Decision on Iran nuclear deal days away, ball in Tehran’s court – France

FILE PHOTO: The questions to the government session at the National Assembly in Paris
FILE PHOTO: French Foreign Minister Jean-Yves Le Drian, wearing a protective face mask, attends the questions to the government session at the National Assembly in Paris, France, February 1, 2022. REUTERS/Violeta Santos Moura/File Photo

February 16, 2022

By John Irish

PARIS (Reuters) – France’s foreign minister said on Wednesday that a decision on salvaging Iran’s 2015 nuclear deal with world powers was just days away, but that it was now up to Tehran to make the political choice.

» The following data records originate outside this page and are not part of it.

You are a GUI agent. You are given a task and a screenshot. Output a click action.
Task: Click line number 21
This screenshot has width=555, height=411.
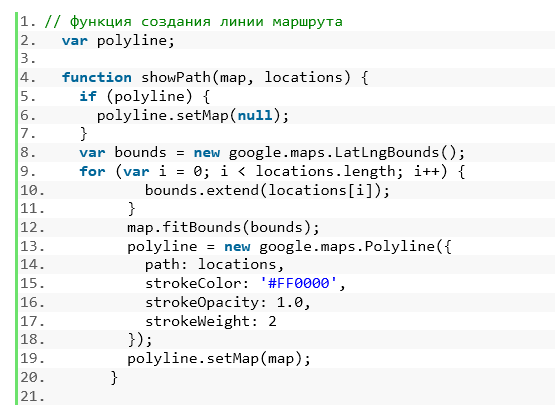click(32, 396)
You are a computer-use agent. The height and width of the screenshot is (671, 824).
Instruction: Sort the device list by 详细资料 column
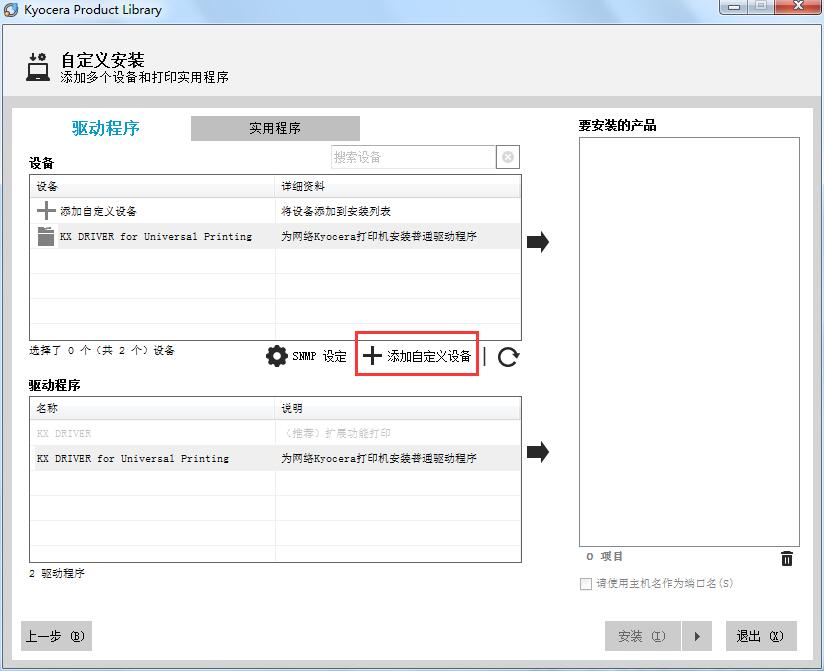pyautogui.click(x=398, y=186)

Indirect talks between Iran and the United States on reviving the tattered agreement resumed last week after a 10-day hiatus and officials from the other parties to the accord – Britain, China, France, Germany and Russia – have shuttled between the two sides as they seek to close gaps.

Western diplomats previously indicated they hoped to have a breakthrough by now, but tough issues remain unresolved. Iran has rejected any deadline imposed by Western powers.

“We have reached tipping point now. It’s not a matter of weeks, it’s a matter of days,” French Foreign Minister Jean-Yves Le Drian told parliament, adding that the Western powers, Russia and China were in accord on the outlines of the accord.

“Political decisions are needed from the Iranians. Either they trigger a serious crisis in the coming days, or they accept the agreement which respects the interests of all parties.”

The agreement began to unravel in 2018 when then-President Donald Trump withdrew the United States and reimposed harsh sanctions on Iran, which then began breaching the accord’s limits on its uranium enrichment activity.

Diplomats and analysts say the longer Iran remains outside the deal, the more nuclear expertise it will gain, shortening the time it might need to race to build a bomb if it chose to, thereby vitiating the accord’s original purpose. Tehran denies it has ever sought to develop nuclear arms.